* Provided text
* * * * * * *

NADH dehydrogenase (ubiquinone) 1 beta subcomplex, 5, 16kDa is a protein that in humans is encoded by the NDUFAB1 gene. The NDUFAB1 protein is a subunit of NADH dehydrogenase (ubiquinone), which is located in the mitochondrial inner membrane and is the largest of the five complexes of the electron transport chain.

Structure 

The NDUFAB1 gene is located on the p arm of chromosome 16 at position 12.2 and it spans 15,327 base pairs. The NDUFAB1 gene produces a 17.4 kDa protein composed of 156 amino acids. NDUFAB1 is a subunit of the enzyme NADH dehydrogenase (ubiquinone), the largest of the respiratory complexes. The structure is L-shaped with a long, hydrophobic transmembrane domain and a hydrophilic domain for the peripheral arm that includes all the known redox centers and the NADH binding site. NDUFAB1 is one of about 31 hydrophobic subunits that form the transmembrane region of Complex I. It has been noted that the N-terminal hydrophobic domain has the potential to be folded into an alpha helix spanning the inner mitochondrial membrane with a C-terminal hydrophilic domain interacting with globular subunits of Complex I. The highly conserved two-domain structure suggests that this feature is critical for the protein function and that the hydrophobic domain acts as an anchor for the NADH dehydrogenase (ubiquinone) complex at the inner mitochondrial membrane.

Function 

The human NDUFAB1 gene codes for a subunit of Complex I of the respiratory chain, which transfers electrons from NADH to ubiquinone. However, NDUFAB1 is an accessory subunit of the complex that is believed not to be involved in catalysis. Initially, NADH binds to Complex I and transfers two electrons to the isoalloxazine ring of the flavin mononucleotide (FMN) prosthetic arm to form FMNH2. The electrons are transferred through a series of iron-sulfur (Fe-S) clusters in the prosthetic arm and finally to coenzyme Q10 (CoQ), which is reduced to ubiquinol (CoQH2). The flow of electrons changes the redox state of the protein, resulting in a conformational change and pK shift of the ionizable side chain, which pumps four hydrogen ions out of the mitochondrial matrix.

Clinical Significance  
In a genome-wide association study (GWAS) meta-analysis conducted across European and African American populations, the NDUFAB1 gene and two other genes (MFAP3L and PALB2) were identified as genetic loci significantly associated with anxiety disorders (ADs). Since the comorbidity of ADs arises from their shared genetic basis, these candidate genetic loci may become therapeutic targets for AD treatments. Moreover, a study to identify small molecule drug targets for Tetralogy of Fallot (TOF), a congenital malformation of the heart, found the NDUFAB1 gene to be a major hub gene of differentially expressed genes in TOF.

* * * * * * *

Saved records
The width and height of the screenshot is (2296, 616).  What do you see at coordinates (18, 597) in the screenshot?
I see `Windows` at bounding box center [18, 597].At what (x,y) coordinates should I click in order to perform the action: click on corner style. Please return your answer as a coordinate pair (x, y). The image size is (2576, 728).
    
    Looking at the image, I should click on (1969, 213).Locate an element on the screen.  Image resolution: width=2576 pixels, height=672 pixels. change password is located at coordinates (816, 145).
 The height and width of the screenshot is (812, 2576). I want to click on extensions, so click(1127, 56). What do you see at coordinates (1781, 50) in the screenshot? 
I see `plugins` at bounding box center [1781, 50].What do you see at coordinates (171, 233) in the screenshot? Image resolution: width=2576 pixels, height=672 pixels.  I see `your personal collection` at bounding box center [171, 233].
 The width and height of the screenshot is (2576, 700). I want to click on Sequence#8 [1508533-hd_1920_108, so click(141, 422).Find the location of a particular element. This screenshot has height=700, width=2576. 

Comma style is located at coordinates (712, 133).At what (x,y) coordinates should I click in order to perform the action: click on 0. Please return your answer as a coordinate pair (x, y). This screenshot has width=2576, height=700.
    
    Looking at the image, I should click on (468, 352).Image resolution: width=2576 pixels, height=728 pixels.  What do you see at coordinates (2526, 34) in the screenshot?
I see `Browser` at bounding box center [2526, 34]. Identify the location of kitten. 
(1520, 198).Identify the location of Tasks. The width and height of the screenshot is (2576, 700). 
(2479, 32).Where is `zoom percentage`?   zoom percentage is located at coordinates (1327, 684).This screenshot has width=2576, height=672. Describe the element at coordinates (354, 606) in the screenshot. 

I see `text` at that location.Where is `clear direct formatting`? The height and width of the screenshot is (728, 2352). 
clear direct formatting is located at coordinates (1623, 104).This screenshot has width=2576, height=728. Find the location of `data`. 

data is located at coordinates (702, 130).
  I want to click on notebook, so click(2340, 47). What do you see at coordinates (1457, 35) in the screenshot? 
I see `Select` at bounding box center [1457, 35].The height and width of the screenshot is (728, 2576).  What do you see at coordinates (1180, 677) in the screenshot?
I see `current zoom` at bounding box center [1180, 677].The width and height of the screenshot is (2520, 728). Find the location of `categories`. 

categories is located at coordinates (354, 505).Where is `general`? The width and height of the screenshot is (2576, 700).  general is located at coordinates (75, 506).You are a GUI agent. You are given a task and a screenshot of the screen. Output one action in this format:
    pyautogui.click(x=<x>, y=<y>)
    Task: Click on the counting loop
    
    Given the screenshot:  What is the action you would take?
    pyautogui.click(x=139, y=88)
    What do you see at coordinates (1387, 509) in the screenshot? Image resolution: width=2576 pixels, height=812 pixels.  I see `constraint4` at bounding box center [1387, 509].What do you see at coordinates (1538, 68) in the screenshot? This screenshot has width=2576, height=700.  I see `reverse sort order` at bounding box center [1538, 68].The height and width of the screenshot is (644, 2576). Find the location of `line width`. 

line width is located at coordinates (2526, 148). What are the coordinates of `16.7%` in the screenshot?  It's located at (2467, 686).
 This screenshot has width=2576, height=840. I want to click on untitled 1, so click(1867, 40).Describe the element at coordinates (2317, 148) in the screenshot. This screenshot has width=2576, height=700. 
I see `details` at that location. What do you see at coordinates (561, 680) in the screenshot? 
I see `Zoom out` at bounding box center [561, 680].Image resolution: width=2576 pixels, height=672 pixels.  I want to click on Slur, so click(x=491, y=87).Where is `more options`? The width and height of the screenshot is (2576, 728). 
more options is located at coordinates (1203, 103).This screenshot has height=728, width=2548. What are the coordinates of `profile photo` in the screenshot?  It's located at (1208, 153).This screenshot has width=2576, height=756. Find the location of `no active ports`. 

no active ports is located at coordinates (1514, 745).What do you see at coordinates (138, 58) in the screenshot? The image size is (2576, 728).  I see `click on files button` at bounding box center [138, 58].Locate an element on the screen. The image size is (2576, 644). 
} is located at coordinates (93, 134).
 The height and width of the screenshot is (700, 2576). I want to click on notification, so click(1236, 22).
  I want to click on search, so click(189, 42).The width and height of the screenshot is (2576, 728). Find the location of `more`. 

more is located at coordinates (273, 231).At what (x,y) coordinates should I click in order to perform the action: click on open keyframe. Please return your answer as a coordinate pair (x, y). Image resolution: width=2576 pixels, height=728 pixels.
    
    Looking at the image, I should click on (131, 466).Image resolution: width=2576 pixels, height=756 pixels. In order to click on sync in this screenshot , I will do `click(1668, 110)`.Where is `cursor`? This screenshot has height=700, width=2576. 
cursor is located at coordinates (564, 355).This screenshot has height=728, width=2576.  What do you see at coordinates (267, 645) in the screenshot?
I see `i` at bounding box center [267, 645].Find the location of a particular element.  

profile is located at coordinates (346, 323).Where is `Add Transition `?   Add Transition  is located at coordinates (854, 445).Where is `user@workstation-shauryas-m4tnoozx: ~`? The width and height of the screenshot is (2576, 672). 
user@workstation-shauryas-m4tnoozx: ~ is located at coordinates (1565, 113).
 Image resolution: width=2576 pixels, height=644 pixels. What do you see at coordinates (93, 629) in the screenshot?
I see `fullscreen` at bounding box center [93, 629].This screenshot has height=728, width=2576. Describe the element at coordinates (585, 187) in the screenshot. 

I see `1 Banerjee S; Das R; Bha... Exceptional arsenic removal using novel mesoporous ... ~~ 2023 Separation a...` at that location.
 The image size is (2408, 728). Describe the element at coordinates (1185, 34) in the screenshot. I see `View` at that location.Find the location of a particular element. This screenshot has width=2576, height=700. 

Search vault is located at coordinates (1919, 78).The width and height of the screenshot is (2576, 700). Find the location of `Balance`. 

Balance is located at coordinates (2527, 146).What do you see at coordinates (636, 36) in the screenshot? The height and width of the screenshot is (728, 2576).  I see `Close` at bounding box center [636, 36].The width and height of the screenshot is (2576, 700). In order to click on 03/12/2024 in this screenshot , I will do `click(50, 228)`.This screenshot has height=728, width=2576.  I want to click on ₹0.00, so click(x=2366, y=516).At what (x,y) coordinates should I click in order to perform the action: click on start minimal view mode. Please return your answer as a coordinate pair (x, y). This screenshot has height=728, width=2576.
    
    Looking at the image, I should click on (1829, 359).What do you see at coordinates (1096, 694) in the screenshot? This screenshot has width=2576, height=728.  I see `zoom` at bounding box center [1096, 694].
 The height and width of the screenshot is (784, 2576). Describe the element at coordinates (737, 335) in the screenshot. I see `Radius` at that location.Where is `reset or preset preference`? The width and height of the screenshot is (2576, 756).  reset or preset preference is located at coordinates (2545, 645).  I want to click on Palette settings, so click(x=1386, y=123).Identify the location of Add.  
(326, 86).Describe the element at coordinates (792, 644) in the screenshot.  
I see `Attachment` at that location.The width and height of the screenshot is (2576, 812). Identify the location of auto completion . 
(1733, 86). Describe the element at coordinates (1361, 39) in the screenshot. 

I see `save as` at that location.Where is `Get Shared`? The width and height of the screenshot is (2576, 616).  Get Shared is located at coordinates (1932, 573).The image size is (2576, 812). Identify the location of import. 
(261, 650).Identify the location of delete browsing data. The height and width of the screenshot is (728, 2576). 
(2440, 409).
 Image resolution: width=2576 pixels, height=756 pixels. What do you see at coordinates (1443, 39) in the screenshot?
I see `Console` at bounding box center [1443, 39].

* * * * * * *

* Assignment 1
According to the NDUFAB1 text, how many amino acids make up the protein that the gene produces?
* Assignment 2
Repeat everything in the NDUFAB1 text from "The human NDUFAB1" down to "the mitochondrial matrix.".
The entries were taken from a separate source.

* Written solution 1
156 amino acids.

* Written solution 2
The human NDUFAB1 gene codes for a subunit of Complex I of the respiratory chain, which transfers electrons from NADH to ubiquinone. However, NDUFAB1 is an accessory subunit of the complex that is believed not to be involved in catalysis. Initially, NADH binds to Complex I and transfers two electrons to the isoalloxazine ring of the flavin mononucleotide (FMN) prosthetic arm to form FMNH2. The electrons are transferred through a series of iron-sulfur (Fe-S) clusters in the prosthetic arm and finally to coenzyme Q10 (CoQ), which is reduced to ubiquinol (CoQH2). The flow of electrons changes the redox state of the protein, resulting in a conformational change and pK shift of the ionizable side chain, which pumps four hydrogen ions out of the mitochondrial matrix.